Monday, February 06, 2006

Bee Season

I bought this book a while ago, and found it last Thursday during the whole cleaning thing. It's called Bee Season, by Myla Goldberg. It's about a little girl from whom great things are not expected, until she amazes everyone and wins a school spelling bee, then the district spelling bee, and then the state one. Suddenly she's attracted her scholarly father's attention, and I just got to the part where he's invited her into his study and given her a brand new 3-volume dictionary. He is now helping her prepare for the national bee:

They study for five hours each weekday and seven hours on weekends. It is not about rote memorization. Saul wants Elly to understand these words: their origins, their roots, their prefixes and suffixes. He presents the dictionary as a book worthy of commentary and discussion, a Torah of language.

When Eliza studies, she travels through space and time. In COUSCOUS, she can sense desert and sand-smoothed stone. In CYPRESS, she tastes salt and wind. She visits Africa, Greece, and France. Each word has a story: a Viking birth, a journey across the sea, the exchange from mouth to mouth, from border to border, until æpli is apfel is appel is APPLE, crisp and sweet on Eliza's tongue. When it is night and their studying complete, these are the words she rides into sleep. The voice of the dictionary is the voice of her dreams.

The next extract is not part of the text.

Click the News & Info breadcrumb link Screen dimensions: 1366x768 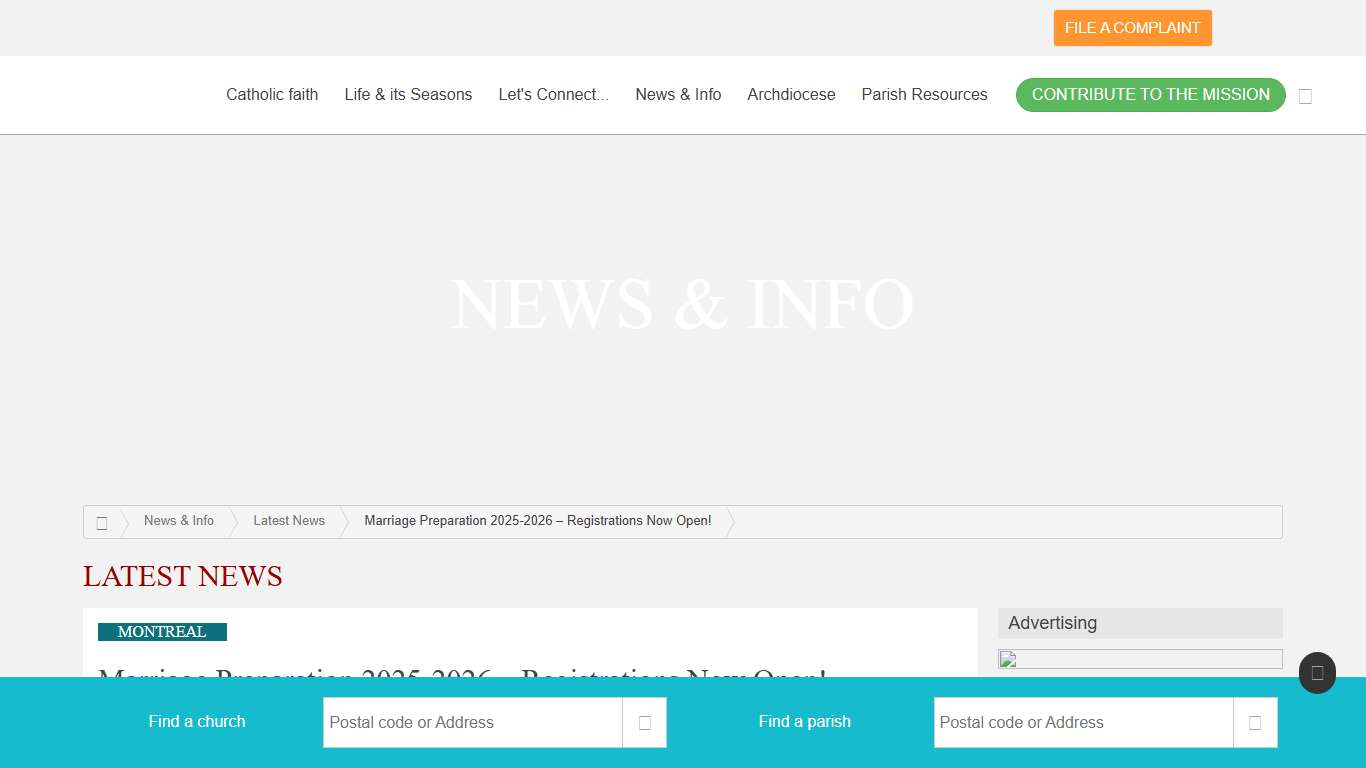coord(179,521)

They're turning this into a movie, and I hope they do it justice.

1 comment:

G said...

Indeed.

They recently staged a children's spelling competition (called Hard Spell) here on BBC tv. The pressure was intense - lights, a big empty stage, heartbeat music, an impassive face reading out the words - and the kids mostly melted under it, eventually. It was gladiatorial, but with kids. I couldn't watch it.

The last thing it was about was enjoying the words. Let's hope for better from this movie.